Everywhere I go, I see people saying things like, "Life isn't a fairy tale. There isn't always a happy ending." And I find myself exclaiming, often aloud: Have you ever actually read a fairy tale?!
I've read a lot of stories by Hans Christian Andersen, and a few by the Brothers Grimm. Let me tell you, when people 'lived happily ever after' in their stories it was because they died and went to Heaven. In Andersen's The Garden of Paradise, a prince goes on an adventure and kisses a beautiful fairy, only to be thrown back to his everyday life and sternly warned by Death himself that he's on the road to damnation with such impropriety.
Andersen wrote quite callously about death, especially the deaths of naughty or unchristian children - who would go to Hell unless some quirk of angelic magic would save them. Another popular theme of Andersen's was the inherent superiority of royalty, perhaps best embodied by The Princess and the Pea, but by a number of other stories as well, in which royals, often unidentified and in great danger, are able to triumph merely due to being royals. In Andersen's fairy tales, royalty are never wrong, even when they are, in fact wrong. The Emperor's realisation that his New Clothes don't exist is merely a cause for him to continue with extra dignity (politics hasn't changed much these past two centuries it seems).
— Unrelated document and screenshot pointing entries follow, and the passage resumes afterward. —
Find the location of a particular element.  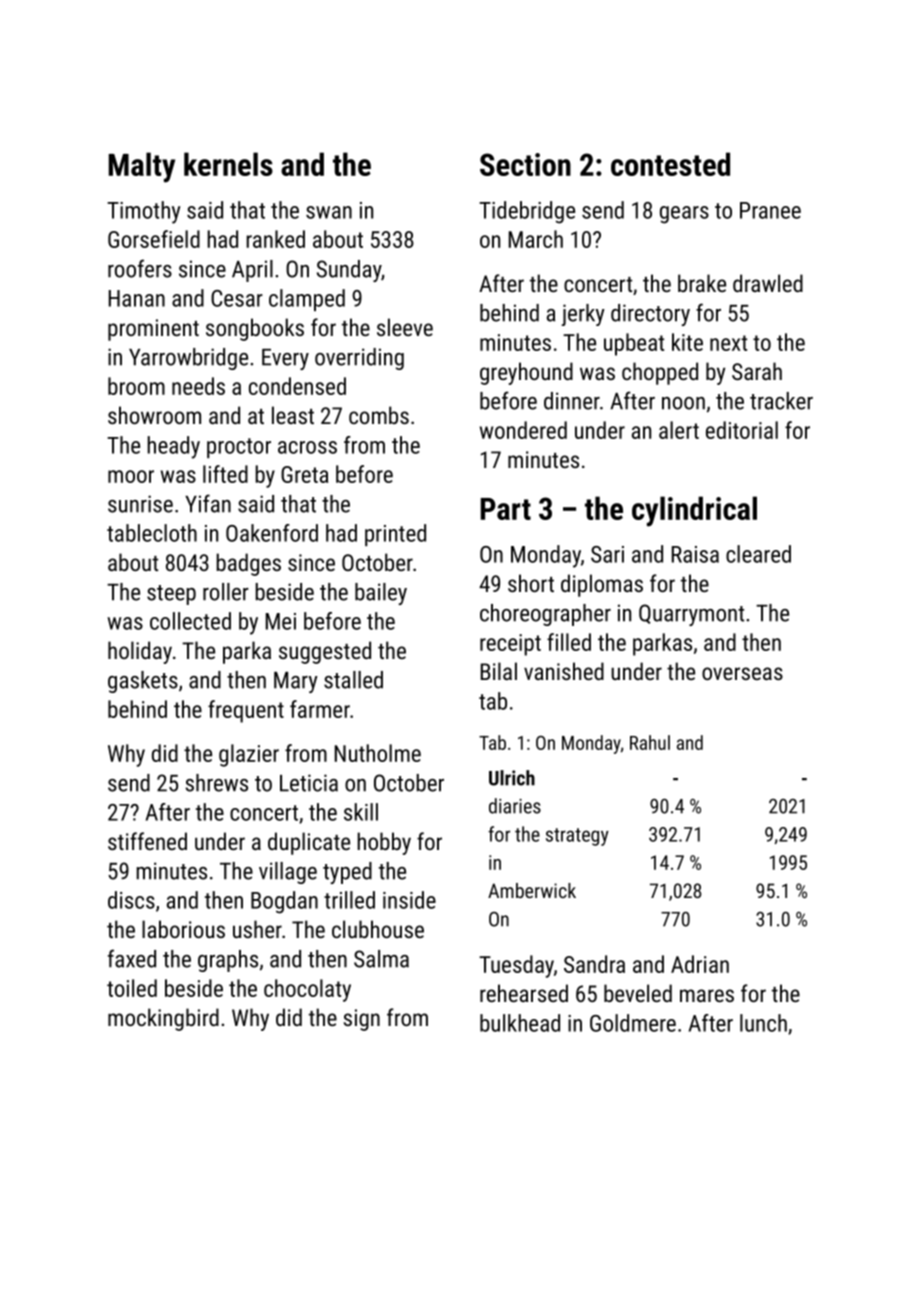

overriding is located at coordinates (359, 359).
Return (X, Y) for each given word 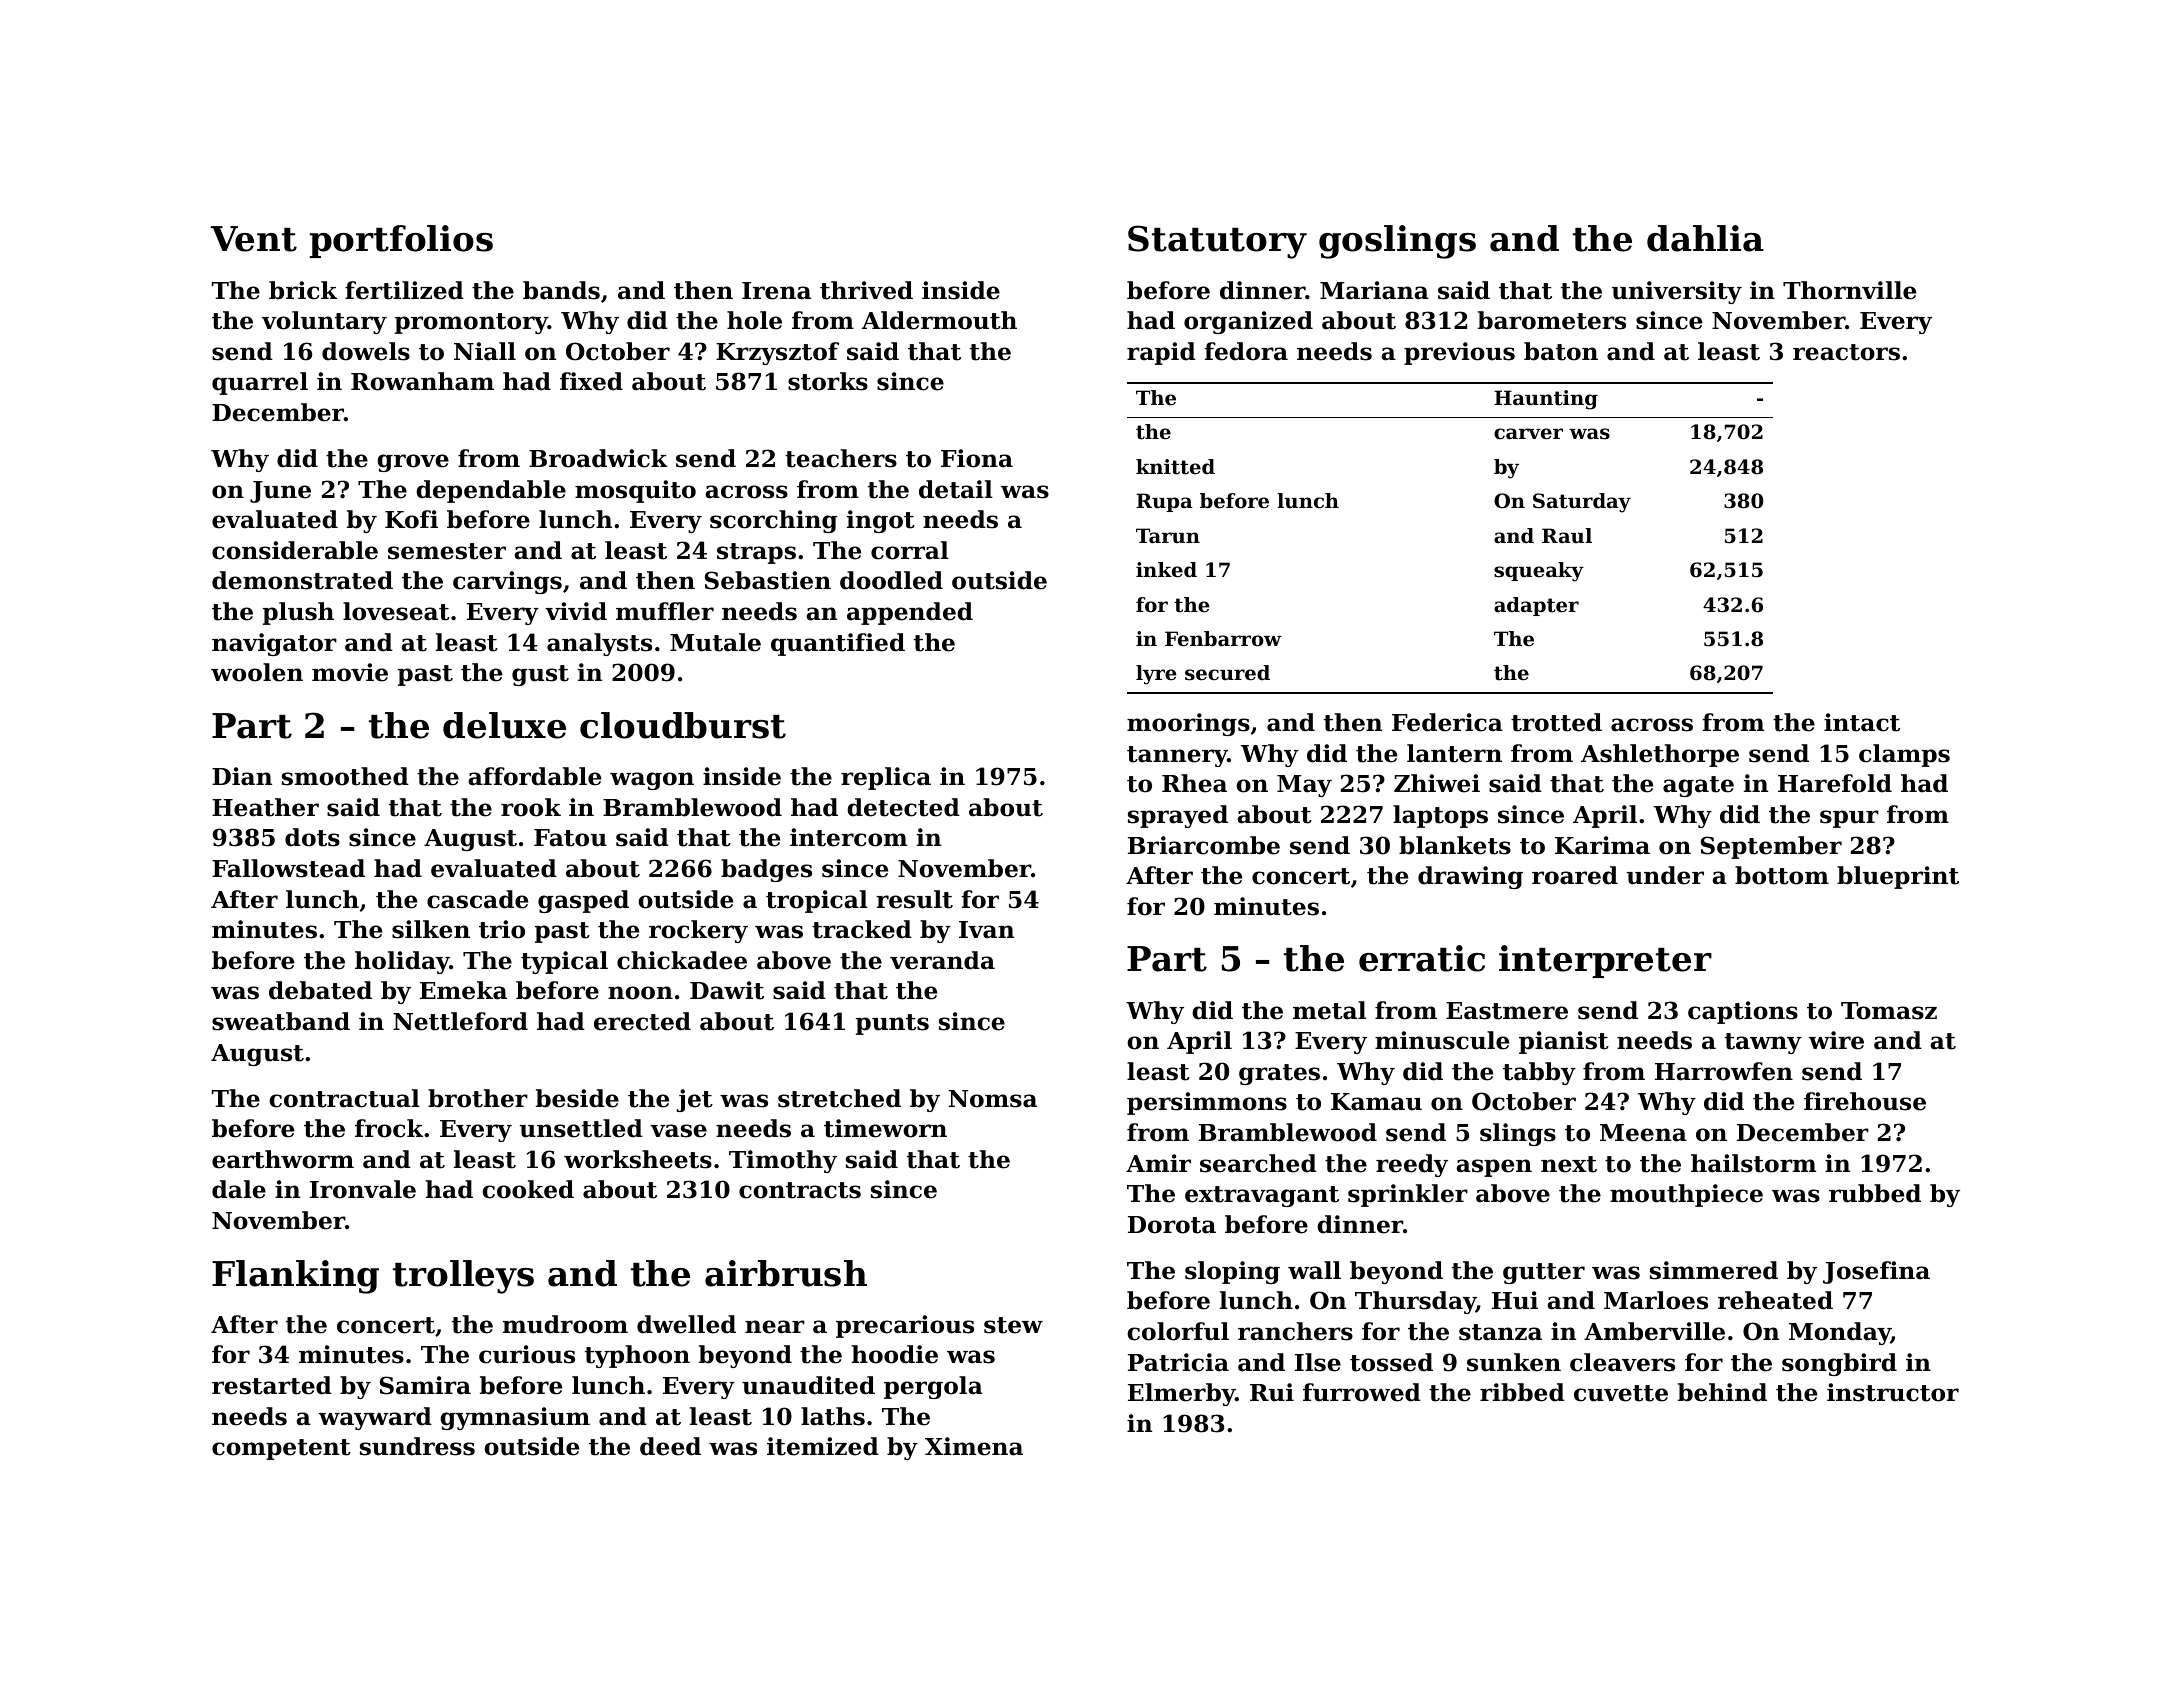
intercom (848, 837)
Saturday (1582, 503)
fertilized (404, 290)
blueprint (1898, 877)
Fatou (570, 838)
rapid (1161, 353)
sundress (417, 1446)
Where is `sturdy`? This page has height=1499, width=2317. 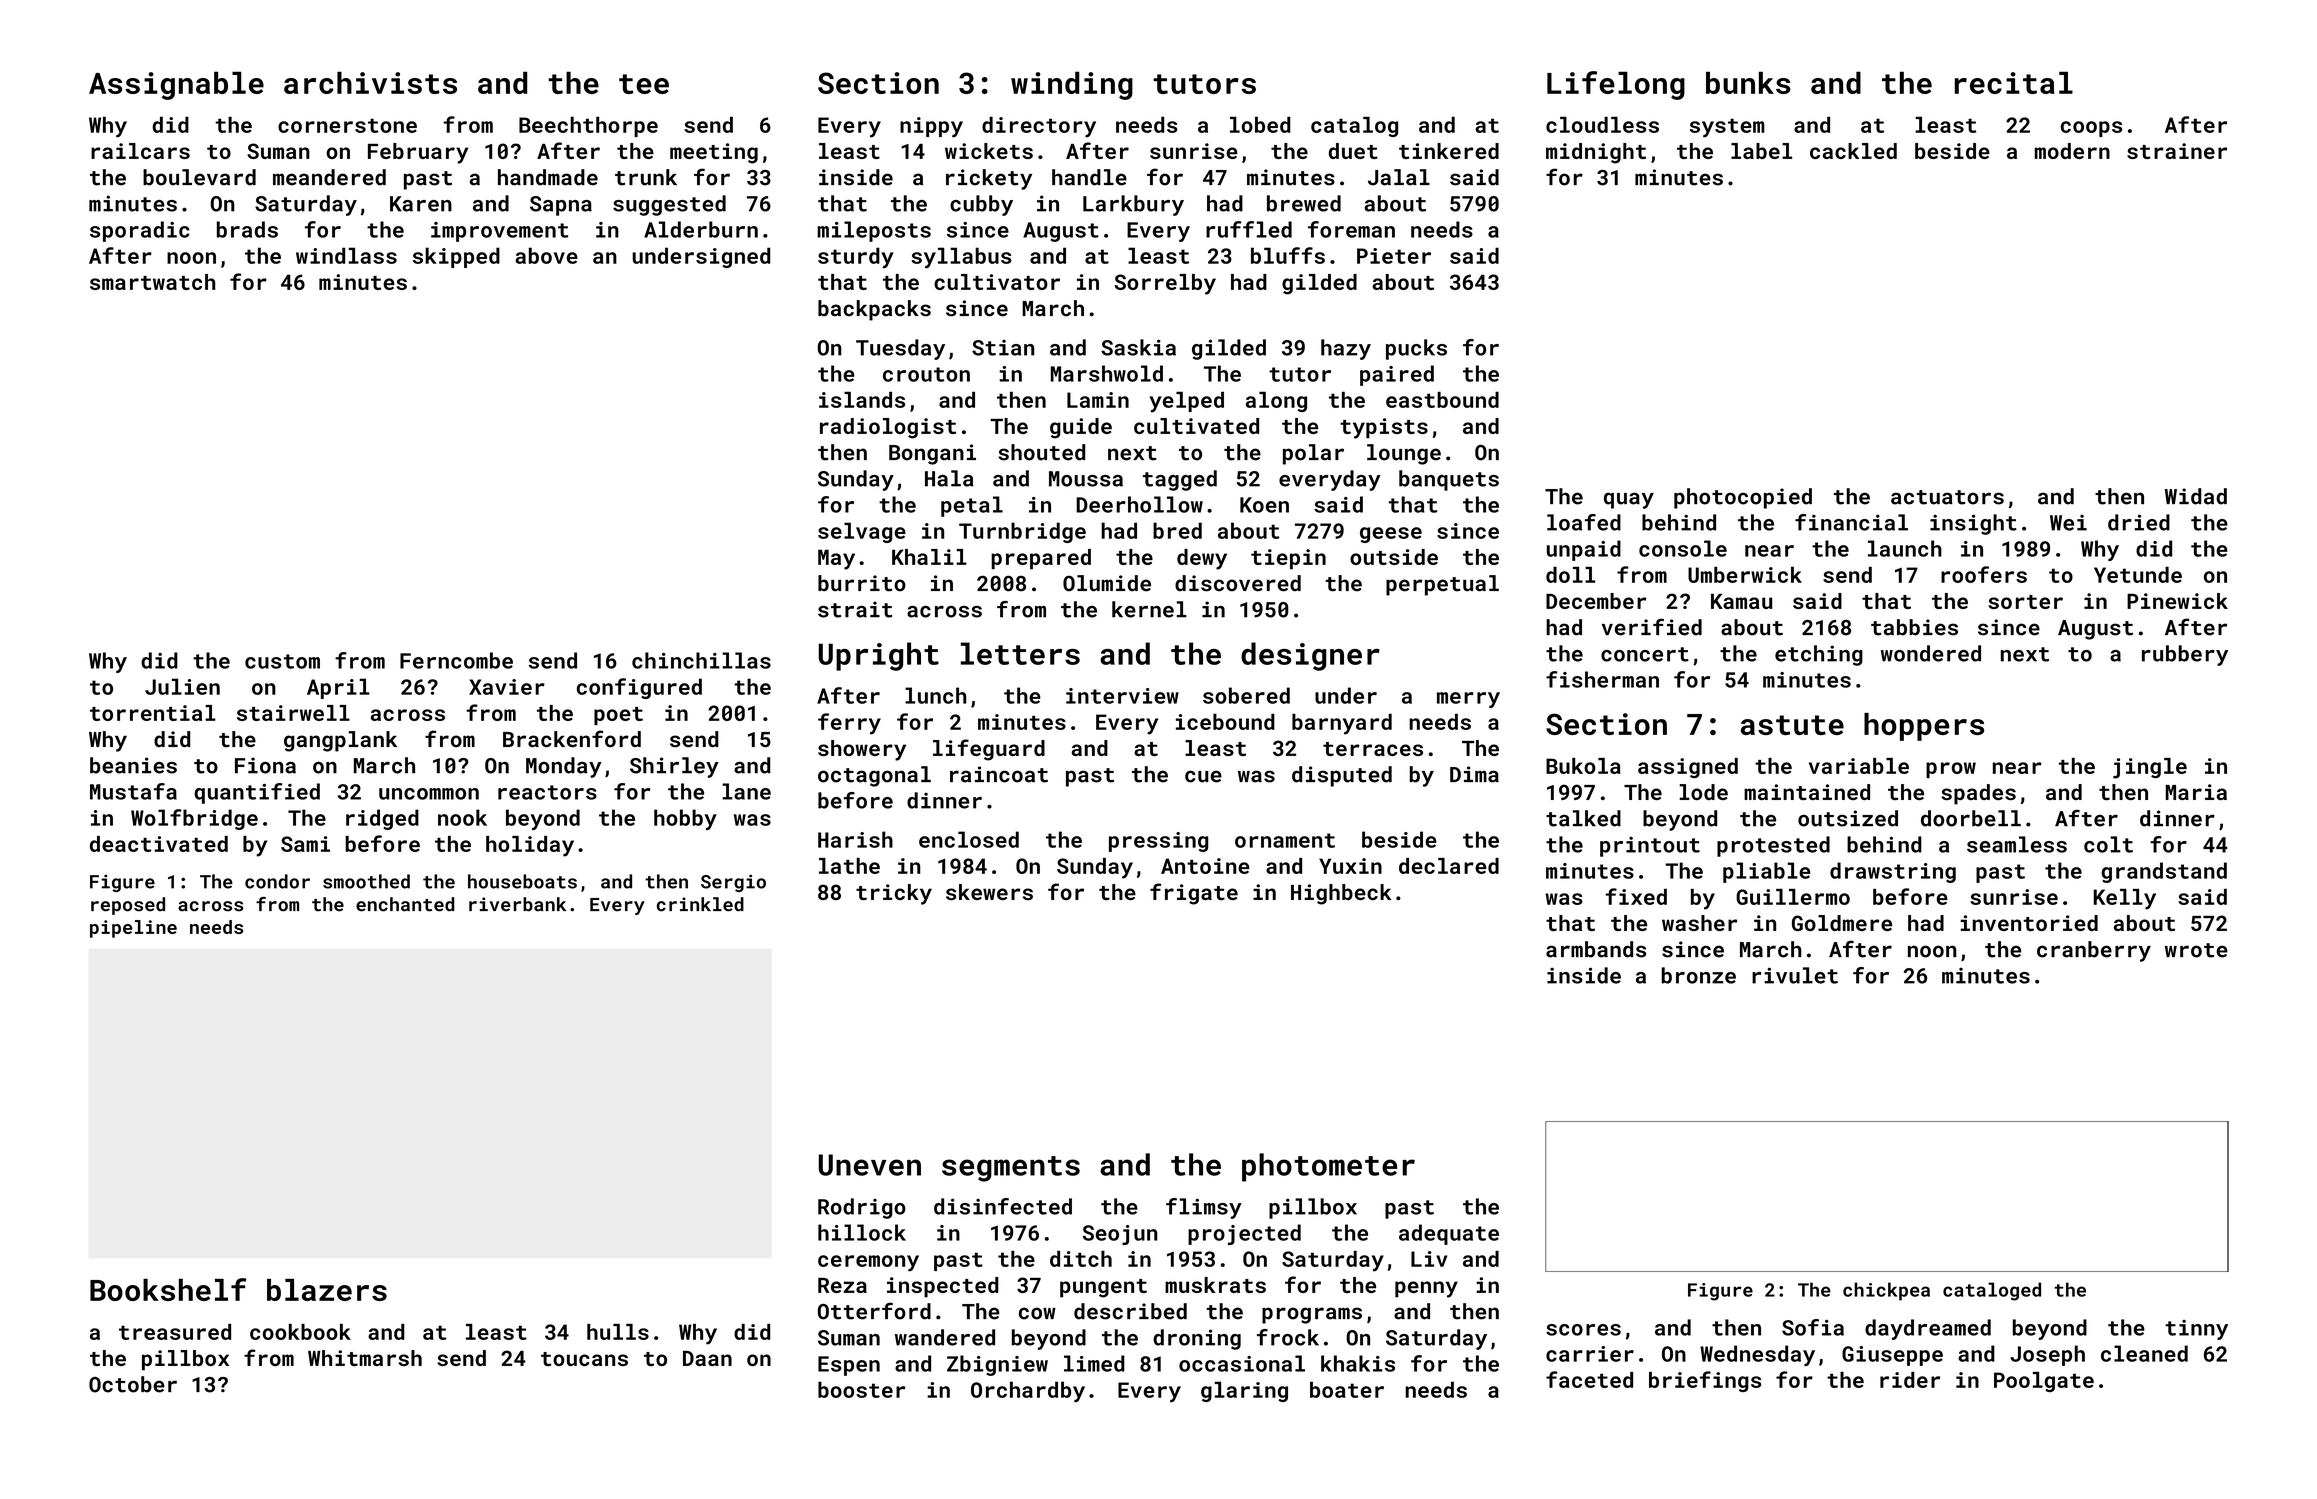
sturdy is located at coordinates (856, 257).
Of course, Andersen also wrote really imaginative stories, where strange creatures lurked in every nook and cranny, mysterious and terrifying events struck from nowhere and even inanimate objects had their own (often very sad) personalities. Far from 'happily ever after', Andersen's stories are full of unrequited love, loss, death, failure and every form of wistful melancholy you can think of. As in The Little Mermaid, even when someone finds true love, it probably won't be the person you wanted it to be. All this is perhaps not unsurprising for a man of confused sexuality living in deeply repressive times - actually, it's not all that surprising for a human being living in the real world.
The overriding theme for many of Andersen's fairy tales was of the necessity of being kindhearted even if we suffer endlessly with no respite but death. My favourite of Andersen's stories is The Wind's Tale about Waldemar Daa and his Daughters. It embodies all of this, but leaves out the Heaven bit and still manages to conclude that being compassionate is worth it.
Life isn't a fairy tale, no. Nightingales don't stay Death's hand with beautiful songs, bottles don't go on tragic adventures, goblins don't steal people's tongues in their sleep. I would even go so far as to say that the members of royal families don't have special powers and we shouldn't bank on there being an afterlife. But in many other ways, the fairy tales of old have a brutal honesty to them, and I get a bit annoyed when people assume that they don't.